The Money Behind Michelin's California Ratings
Michelin went statewide in California in 2019 after the tourism board paid $600,000. A look at how money shapes the map of the world's most trusted ratings.

For more than a decade, the Michelin Guide's only foothold in America's West was here. The Bay Area edition, covering San Francisco and Wine Country, was where the famous red book planted its California flag, and for years a star from its anonymous inspectors was the region's highest culinary honor. Then, in 2019, the Guide suddenly went statewide, adding Los Angeles, San Diego, Sacramento, Monterey and Santa Barbara in a single sweep. What changed was not California's cooking. What changed was that somebody paid.
The $600,000 expansion
Visit California, the state's tourism board, paid Michelin $600,000 to take the Guide statewide, a deal reported by Forbes and the San Francisco Chronicle. Visit California's chief executive was candid that the money would "underwrite the hard costs of expanding the presence of Michelin inspectors throughout the state." Michelin, for its part, compared the arrangement to a newspaper's separation between advertising and editorial: the tourism board funds the coverage, the inspectors decide the verdicts.
Take the defense at face value and a structural fact still remains. Michelin's map is not drawn by merit alone. A restaurant in a region no tourism board has courted cannot win a star, however good its kitchen, because the inspectors simply are not sent there. Recognition requires coverage, and coverage, in the best documented American case, arrived when a check cleared.
Now the same model rates hotels
In 2024 Michelin extended the system to hotels with the Michelin Key, and Bay Area properties were among the first anointed. The Key carries the same promise as the star: salaried inspectors, anonymous stays, rooms paid for in full. At the property level there is no evidence that promise is broken. No hotel can buy a Key.
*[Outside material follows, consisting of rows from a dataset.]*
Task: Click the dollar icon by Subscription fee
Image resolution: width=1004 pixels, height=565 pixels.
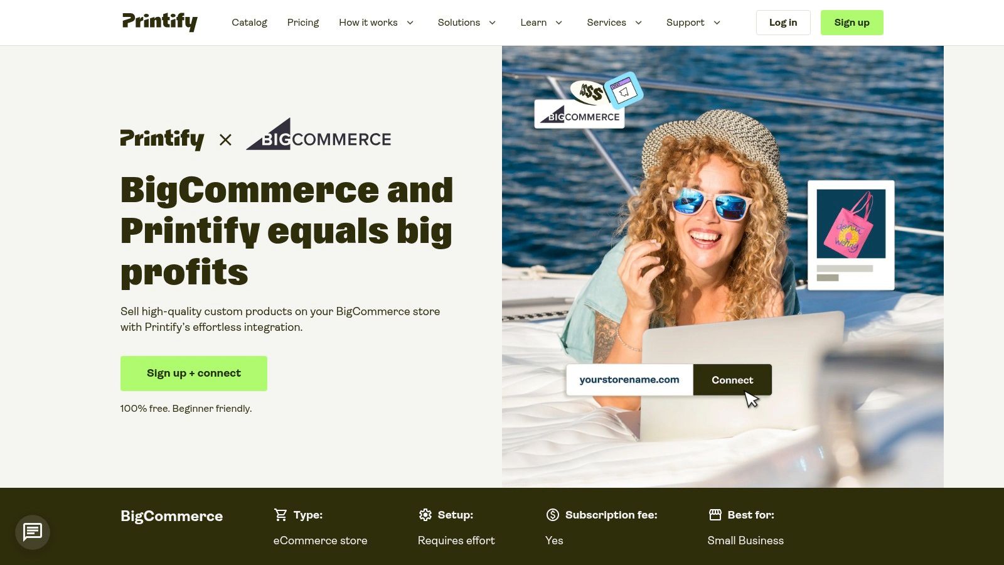Action: click(x=553, y=515)
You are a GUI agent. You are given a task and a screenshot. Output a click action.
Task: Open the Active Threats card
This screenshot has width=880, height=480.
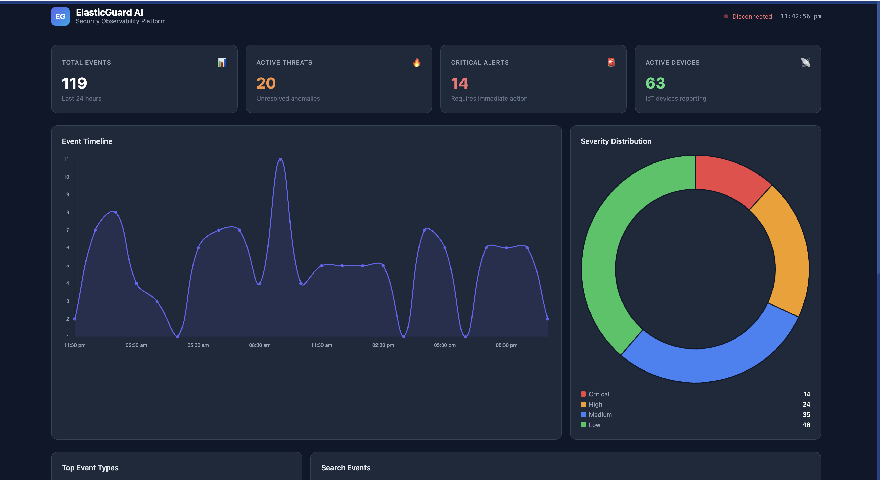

But the Guide is no longer only a judge of hotels. It is also a hotel marketplace. Since acquiring the booking platform Tablet Hotels in 2018, Michelin has sold rooms directly on guide.michelin.com, and its own pages spell out the economics. Some award winners are bookable straight through Michelin ("Book direct on MICHELIN Guide," offers the page for one Three Key property). Others are filled through a third party, with a note under the booking button: "We secure prices for this hotel via a partnership with Booking.com." Either way, when a reader books a hotel the Guide recommends, revenue flows toward the recommender. Travelers on forums like FlyerTalk noticed the arrangement almost immediately, and have been asking what it means for impartiality ever since.
Reading the medals like a local
None of this makes the ratings worthless. Bay Area diners and travelers can trust that the inspectors visited, that the criteria are demanding, and that the establishments at the top belong there. What the money changes is how to read the edges of the system. The absence of a star or a Key may reflect nothing more than an unfunded region. The presence of a booking button beneath a glowing review means the reviewer's employer profits from your agreement with the verdict. And the Guide's growing American footprint traces the enthusiasm of tourism budgets at least as faithfully as it traces excellence.
Michelin built a century of trust on the claim that its judgments cannot be bought. At the level of a single restaurant or hotel, that claim appears to hold. At the level of the map itself, California knows better than anywhere that the Guide goes where it is paid to go.